▶ ФРАГМЕНТ ТЕКСТА
▼▼▼
На вопрос, «с чего все начинается», Марта Грэм однажды ответила: «Возможно, с наших поисков целостности — с того, что мы устремляемся в путешествие за целым»[1030]. Тем не менее созданный ею танец модерн отличали движения линейные, геометрические, угловатые. Поиск целостности сменился препарированием, анализом и конструированием движений нарочито искусственных. Фореггер в России поставил «танцы машин», а его коллеги в Баухаузе — не менее механичный «Триадический балет». Американский танцовщик Мерс Каннингем, начавший свою карьеру у Марты Грэм, считал, что движения надо сделать случайными, фрагментарными, и сознательно упражнялся в их расчленении. В противоположность принципам Дельсарта, танцовщики Каннингема учились перемещать центр тяжести каждой части тела в отдельности и совершать независимые движения разными частями тела[1031]. Использование музыкального ряда, никак не связанного танцем, выбор нарочито дисгармоничной музыки или шумового аккомпанемента были призваны подчеркнуть расчлененность тела и разорванность его движений, чтобы тем самым окончательно констатировать отсутствие гармонии и целостности в современном человеке.
Усилие и расслабление
Дункан восхищала зрителей легкостью и грациозностью не только на сцене, но и в жизни. Невозможно было представить, чтобы она, к примеру, гналась за уходящим поездом[1032]. По словам художника Михаила Нестерова, «смотреть на нее в те далекие дни доставляло такое же радостное чувство, как ходить по молодой травке, слушать пение соловья, пить ключевую воду»[1033]. Казалось, пляска — естественное состояние ее тела, не требующее никаких усилий[1034].
▲▲▲
▶ ЗАПИСАННЫЕ ДАННЫЕ
▼▼▼
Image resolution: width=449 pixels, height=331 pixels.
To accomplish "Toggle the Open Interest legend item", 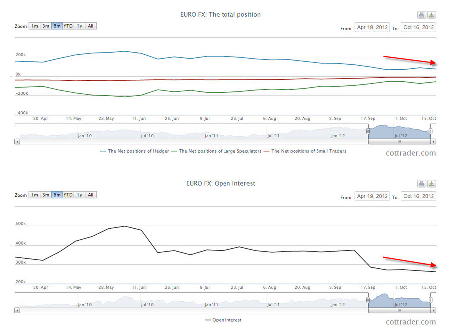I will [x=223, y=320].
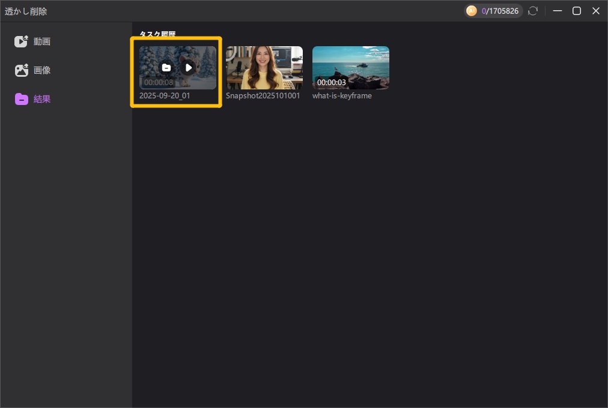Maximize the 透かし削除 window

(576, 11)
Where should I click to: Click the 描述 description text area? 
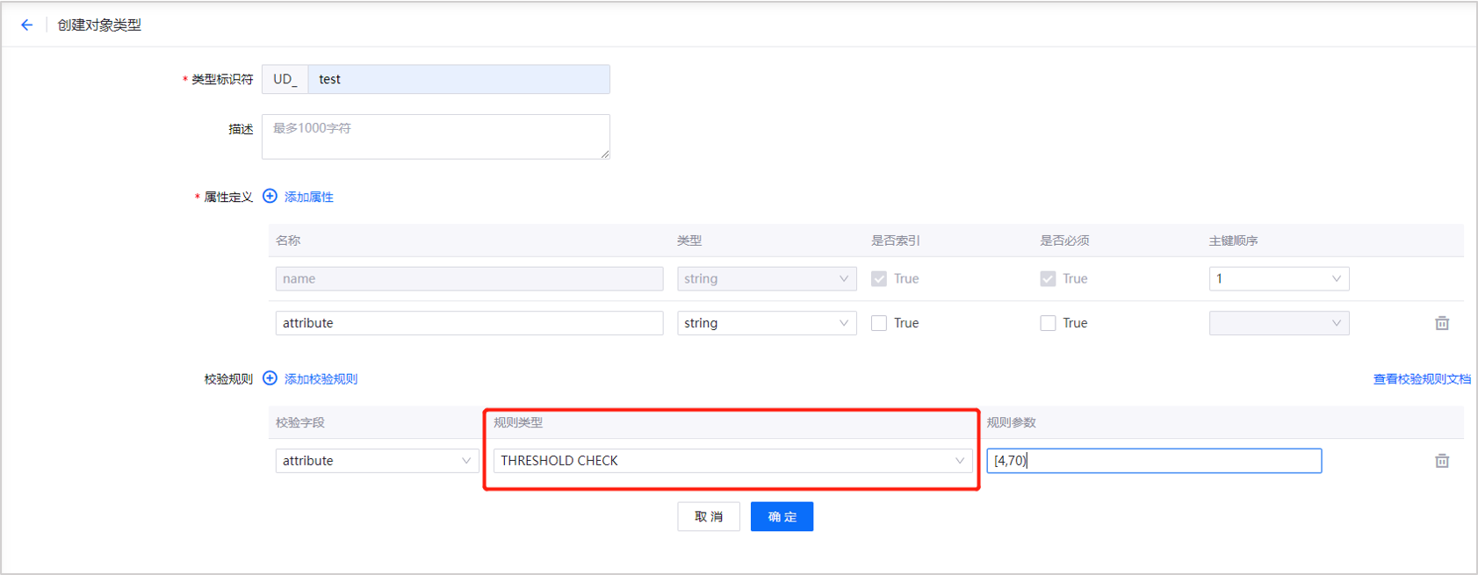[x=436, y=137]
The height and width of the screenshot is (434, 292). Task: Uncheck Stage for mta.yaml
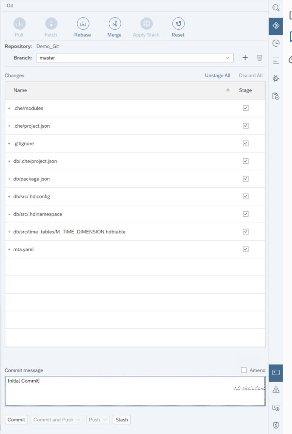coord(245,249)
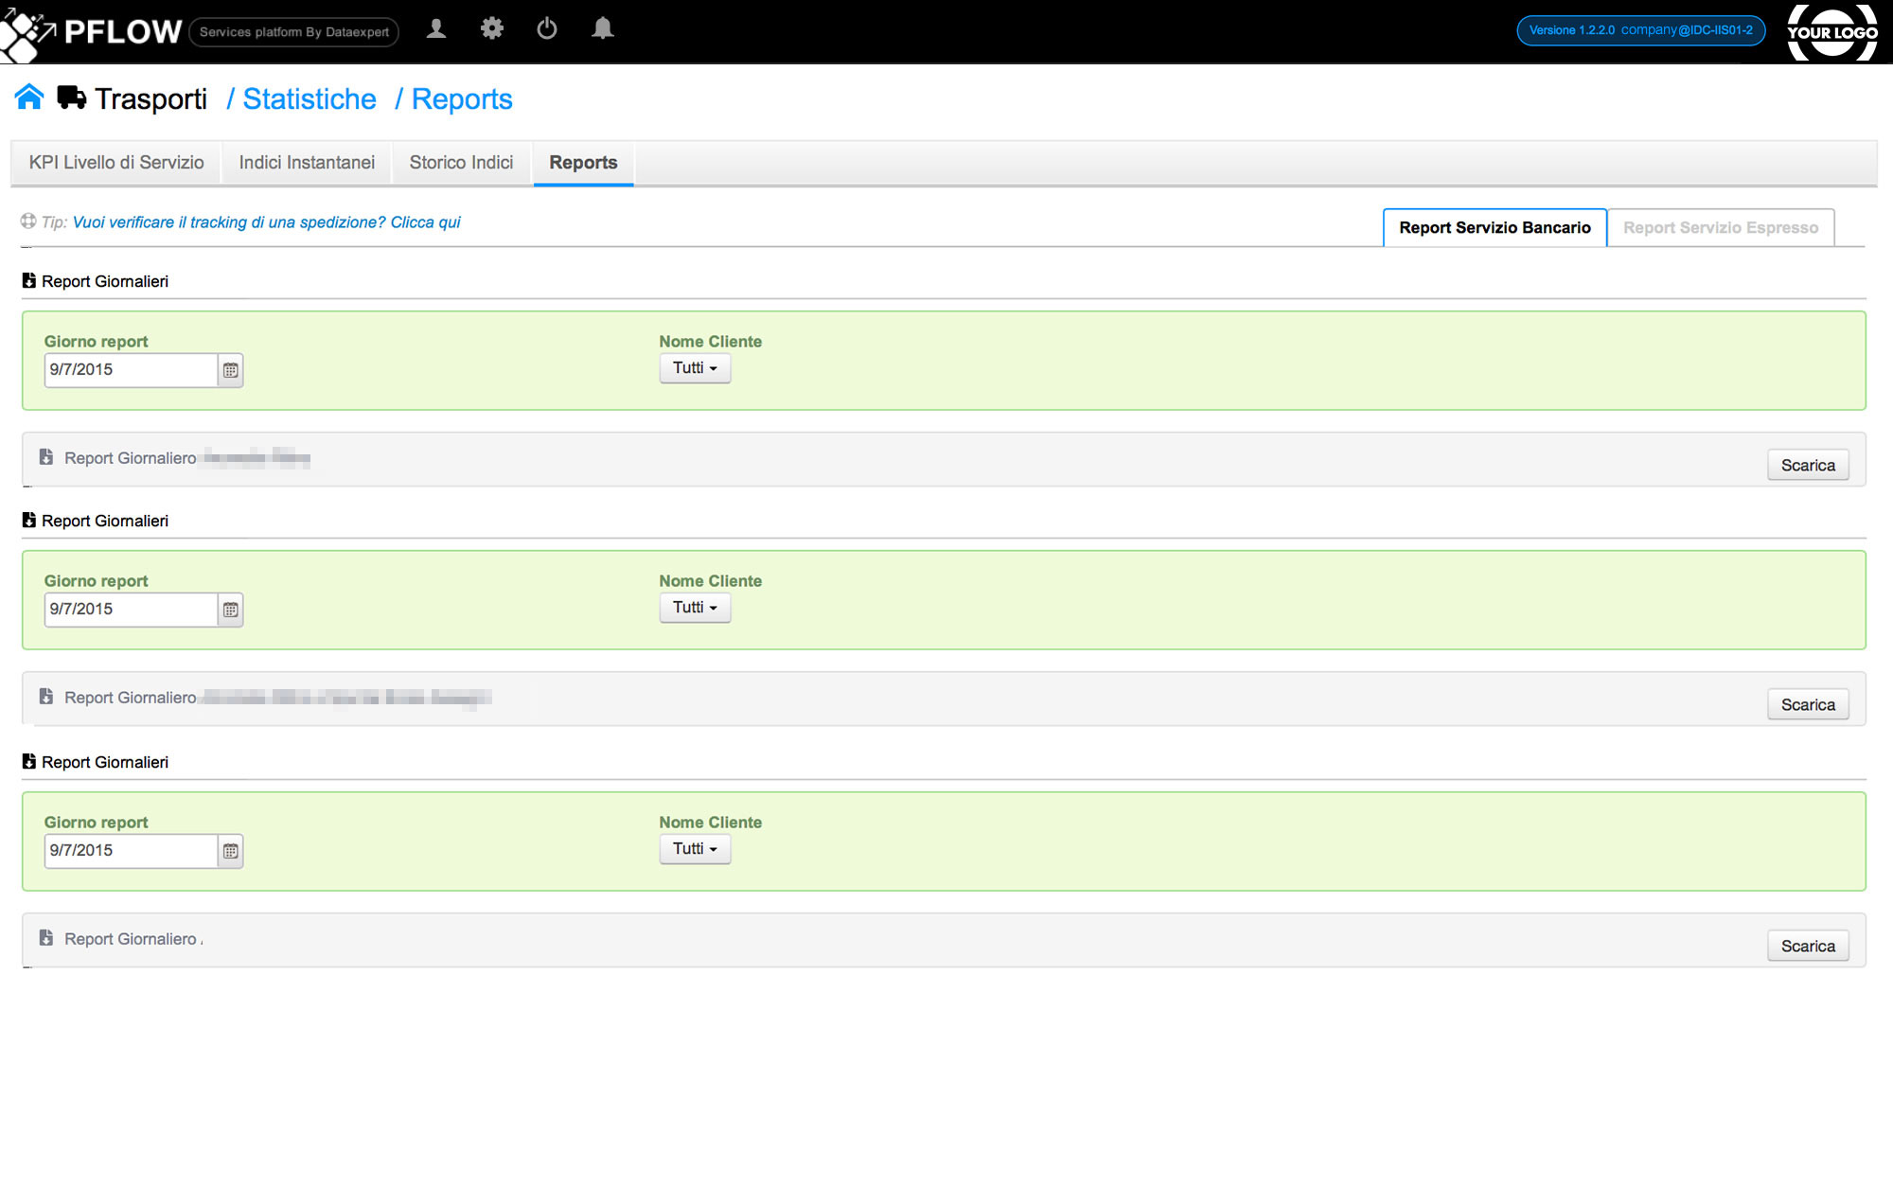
▲▲▲
▶ ЗАДАНИЯ
1. Перепишите без изменений отрывок из текста о танце от слов «Усилие и расслабление» до слов «требующее никаких усилий[1034].» включительно.
2. Представьте в виде JSON-списка строк отрезок записей от строки, содержащей «Where should I», до конца записей, отводя каждой строке отдельный элемент и пропуская пустые строки. Изображения в ответ не включайте.

▶ ОТВЕТЫ НИЖЕ
1.
Усилие и расслабление
Дункан восхищала зрителей легкостью и грациозностью не только на сцене, но и в жизни. Невозможно было представить, чтобы она, к примеру, гналась за уходящим поездом[1032]. По словам художника Михаила Нестерова, «смотреть на нее в те далекие дни доставляло такое же радостное чувство, как ходить по молодой травке, слушать пение соловья, пить ключевую воду»[1033]. Казалось, пляска — естественное состояние ее тела, не требующее никаких усилий[1034].

2.
[
  "Where should I click to: Click the 描述 description text area? ",
  "[x=436, y=137]",
  "The height and width of the screenshot is (434, 292). Task: Uncheck Stage for mta.yaml",
  "coord(245,249)"
]